Stated problem
Print the listing word for word, from the line with "Switch to the HOT CUE tab" up to and including the line with "coord(457,314)", and nothing else.

Provided material
......

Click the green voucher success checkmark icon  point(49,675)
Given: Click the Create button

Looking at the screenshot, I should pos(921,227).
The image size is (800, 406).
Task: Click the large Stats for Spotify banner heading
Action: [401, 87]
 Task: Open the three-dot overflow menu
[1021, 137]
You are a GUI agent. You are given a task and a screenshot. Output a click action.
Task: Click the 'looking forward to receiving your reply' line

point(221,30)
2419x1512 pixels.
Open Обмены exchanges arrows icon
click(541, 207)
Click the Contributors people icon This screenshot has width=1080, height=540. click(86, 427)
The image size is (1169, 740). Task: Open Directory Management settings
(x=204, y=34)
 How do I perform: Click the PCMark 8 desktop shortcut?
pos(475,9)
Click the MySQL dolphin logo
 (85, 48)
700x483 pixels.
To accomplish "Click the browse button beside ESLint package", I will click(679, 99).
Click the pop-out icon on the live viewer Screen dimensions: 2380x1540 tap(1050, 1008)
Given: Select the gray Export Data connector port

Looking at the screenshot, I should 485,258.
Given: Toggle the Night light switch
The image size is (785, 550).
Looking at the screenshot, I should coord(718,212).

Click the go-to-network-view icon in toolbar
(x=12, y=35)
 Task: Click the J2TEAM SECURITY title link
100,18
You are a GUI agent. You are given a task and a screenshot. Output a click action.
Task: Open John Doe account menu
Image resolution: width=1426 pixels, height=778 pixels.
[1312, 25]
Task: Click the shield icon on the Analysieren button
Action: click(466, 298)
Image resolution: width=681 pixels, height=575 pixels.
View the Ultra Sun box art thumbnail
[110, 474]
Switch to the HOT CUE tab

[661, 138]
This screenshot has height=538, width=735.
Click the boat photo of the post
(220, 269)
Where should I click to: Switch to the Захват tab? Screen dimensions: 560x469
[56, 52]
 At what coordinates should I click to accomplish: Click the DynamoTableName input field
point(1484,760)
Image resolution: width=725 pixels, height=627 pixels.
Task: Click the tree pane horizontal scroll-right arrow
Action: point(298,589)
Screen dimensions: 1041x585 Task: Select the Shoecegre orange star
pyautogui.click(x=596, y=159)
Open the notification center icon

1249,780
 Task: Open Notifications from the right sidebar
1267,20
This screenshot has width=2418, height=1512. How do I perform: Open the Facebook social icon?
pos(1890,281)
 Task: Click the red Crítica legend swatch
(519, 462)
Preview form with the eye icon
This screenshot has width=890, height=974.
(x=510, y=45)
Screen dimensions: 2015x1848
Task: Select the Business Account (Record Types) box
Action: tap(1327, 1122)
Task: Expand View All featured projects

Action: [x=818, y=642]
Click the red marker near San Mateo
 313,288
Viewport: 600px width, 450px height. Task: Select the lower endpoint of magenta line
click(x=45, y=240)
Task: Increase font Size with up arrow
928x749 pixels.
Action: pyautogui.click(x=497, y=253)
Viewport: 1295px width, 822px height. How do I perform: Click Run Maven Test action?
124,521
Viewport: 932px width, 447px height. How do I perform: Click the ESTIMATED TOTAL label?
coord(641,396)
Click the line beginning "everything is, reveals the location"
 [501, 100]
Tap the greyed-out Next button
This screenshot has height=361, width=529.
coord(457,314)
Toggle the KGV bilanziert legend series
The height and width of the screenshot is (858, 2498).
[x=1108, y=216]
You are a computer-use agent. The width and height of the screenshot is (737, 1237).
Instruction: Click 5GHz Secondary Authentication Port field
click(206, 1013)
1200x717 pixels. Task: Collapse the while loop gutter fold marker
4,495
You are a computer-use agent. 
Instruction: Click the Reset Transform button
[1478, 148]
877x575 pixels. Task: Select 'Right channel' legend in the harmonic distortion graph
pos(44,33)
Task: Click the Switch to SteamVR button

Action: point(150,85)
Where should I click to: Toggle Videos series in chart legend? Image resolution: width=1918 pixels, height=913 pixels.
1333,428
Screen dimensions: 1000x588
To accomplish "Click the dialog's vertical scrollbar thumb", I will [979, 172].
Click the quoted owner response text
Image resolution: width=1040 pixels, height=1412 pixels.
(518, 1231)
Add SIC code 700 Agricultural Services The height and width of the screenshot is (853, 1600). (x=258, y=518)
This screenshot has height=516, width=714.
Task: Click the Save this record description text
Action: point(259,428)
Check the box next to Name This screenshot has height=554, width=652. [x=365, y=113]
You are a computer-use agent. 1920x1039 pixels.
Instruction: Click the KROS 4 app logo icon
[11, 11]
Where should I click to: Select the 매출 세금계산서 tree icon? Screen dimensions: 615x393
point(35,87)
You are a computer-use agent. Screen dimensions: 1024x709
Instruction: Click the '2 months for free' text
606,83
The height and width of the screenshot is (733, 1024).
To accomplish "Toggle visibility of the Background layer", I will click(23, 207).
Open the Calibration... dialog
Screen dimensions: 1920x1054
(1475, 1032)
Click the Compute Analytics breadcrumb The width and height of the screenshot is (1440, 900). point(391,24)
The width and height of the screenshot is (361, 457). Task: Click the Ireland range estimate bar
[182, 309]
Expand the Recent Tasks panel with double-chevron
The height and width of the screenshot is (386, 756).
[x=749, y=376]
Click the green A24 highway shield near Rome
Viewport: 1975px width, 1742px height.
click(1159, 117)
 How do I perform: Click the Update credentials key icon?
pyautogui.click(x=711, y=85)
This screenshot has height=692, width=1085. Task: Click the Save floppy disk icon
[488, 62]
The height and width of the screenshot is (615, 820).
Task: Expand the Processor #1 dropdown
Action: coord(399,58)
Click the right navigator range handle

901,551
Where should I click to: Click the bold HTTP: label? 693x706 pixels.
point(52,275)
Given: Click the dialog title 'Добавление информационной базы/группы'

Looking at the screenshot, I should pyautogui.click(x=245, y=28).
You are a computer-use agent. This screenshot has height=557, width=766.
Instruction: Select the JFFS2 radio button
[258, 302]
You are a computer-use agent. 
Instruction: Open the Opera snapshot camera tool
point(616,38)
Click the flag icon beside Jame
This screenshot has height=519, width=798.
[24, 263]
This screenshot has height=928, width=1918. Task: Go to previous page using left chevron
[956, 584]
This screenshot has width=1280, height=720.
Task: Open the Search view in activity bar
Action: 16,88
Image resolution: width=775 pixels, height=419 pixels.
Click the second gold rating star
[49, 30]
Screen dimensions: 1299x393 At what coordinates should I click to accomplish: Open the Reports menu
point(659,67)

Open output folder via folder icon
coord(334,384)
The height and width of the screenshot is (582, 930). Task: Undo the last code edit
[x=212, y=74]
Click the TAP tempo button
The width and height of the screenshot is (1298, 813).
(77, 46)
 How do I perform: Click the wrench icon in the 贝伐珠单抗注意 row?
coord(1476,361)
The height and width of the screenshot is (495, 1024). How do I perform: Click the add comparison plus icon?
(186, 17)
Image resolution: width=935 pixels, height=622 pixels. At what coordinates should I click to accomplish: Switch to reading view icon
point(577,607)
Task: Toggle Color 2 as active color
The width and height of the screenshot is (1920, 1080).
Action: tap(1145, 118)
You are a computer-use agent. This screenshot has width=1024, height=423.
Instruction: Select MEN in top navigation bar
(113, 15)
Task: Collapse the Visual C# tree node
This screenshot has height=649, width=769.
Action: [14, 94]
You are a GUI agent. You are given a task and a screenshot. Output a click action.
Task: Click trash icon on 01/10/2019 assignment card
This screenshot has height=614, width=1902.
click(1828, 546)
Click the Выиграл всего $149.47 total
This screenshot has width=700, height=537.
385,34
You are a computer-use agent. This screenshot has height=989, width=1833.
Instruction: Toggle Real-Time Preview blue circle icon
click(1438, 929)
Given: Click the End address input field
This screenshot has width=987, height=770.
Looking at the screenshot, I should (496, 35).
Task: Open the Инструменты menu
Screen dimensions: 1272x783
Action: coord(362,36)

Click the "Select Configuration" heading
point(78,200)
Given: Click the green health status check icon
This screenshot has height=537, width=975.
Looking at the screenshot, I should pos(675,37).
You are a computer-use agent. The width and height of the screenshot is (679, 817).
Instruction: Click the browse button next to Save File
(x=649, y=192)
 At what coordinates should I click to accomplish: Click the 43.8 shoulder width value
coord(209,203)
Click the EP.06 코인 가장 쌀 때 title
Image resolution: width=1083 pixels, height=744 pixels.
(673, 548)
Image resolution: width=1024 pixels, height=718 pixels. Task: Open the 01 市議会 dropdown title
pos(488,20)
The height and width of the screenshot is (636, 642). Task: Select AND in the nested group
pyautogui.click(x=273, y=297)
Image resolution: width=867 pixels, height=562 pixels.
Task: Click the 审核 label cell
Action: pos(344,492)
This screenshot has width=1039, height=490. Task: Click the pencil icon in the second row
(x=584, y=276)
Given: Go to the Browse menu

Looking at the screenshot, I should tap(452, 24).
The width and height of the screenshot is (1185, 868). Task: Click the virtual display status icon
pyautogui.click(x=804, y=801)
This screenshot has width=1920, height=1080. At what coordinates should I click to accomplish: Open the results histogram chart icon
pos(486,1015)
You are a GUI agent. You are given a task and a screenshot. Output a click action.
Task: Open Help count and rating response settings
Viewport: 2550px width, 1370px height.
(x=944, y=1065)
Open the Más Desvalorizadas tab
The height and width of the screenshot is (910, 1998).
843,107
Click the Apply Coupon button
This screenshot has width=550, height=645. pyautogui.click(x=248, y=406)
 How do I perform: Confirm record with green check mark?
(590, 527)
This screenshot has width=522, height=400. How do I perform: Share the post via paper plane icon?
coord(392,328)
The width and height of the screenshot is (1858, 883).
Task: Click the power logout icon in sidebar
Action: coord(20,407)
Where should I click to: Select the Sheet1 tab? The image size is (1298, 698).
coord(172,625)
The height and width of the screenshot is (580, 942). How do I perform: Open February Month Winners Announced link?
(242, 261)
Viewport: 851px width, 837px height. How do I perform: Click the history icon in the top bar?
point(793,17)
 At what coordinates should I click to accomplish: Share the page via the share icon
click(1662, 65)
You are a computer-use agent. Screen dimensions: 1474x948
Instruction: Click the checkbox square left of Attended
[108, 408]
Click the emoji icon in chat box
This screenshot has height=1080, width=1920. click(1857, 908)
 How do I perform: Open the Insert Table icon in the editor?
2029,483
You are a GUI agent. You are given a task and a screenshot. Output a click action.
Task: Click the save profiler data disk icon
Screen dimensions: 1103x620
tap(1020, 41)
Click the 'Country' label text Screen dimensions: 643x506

......

Solution
Switch to the HOT CUE tab

[661, 138]
This screenshot has height=538, width=735.
Click the boat photo of the post
(220, 269)
Where should I click to: Switch to the Захват tab? Screen dimensions: 560x469
[56, 52]
 At what coordinates should I click to accomplish: Click the DynamoTableName input field
point(1484,760)
Image resolution: width=725 pixels, height=627 pixels.
Task: Click the tree pane horizontal scroll-right arrow
Action: point(298,589)
Screen dimensions: 1041x585 Task: Select the Shoecegre orange star
pyautogui.click(x=596, y=159)
Open the notification center icon

1249,780
 Task: Open Notifications from the right sidebar
1267,20
This screenshot has width=2418, height=1512. How do I perform: Open the Facebook social icon?
pos(1890,281)
 Task: Click the red Crítica legend swatch
(519, 462)
Preview form with the eye icon
This screenshot has width=890, height=974.
(x=510, y=45)
Screen dimensions: 2015x1848
Task: Select the Business Account (Record Types) box
Action: tap(1327, 1122)
Task: Expand View All featured projects

Action: [x=818, y=642]
Click the red marker near San Mateo
 313,288
Viewport: 600px width, 450px height. Task: Select the lower endpoint of magenta line
click(x=45, y=240)
Task: Increase font Size with up arrow
928x749 pixels.
Action: pyautogui.click(x=497, y=253)
Viewport: 1295px width, 822px height. How do I perform: Click Run Maven Test action?
124,521
Viewport: 932px width, 447px height. How do I perform: Click the ESTIMATED TOTAL label?
coord(641,396)
Click the line beginning "everything is, reveals the location"
 [501, 100]
Tap the greyed-out Next button
This screenshot has height=361, width=529.
coord(457,314)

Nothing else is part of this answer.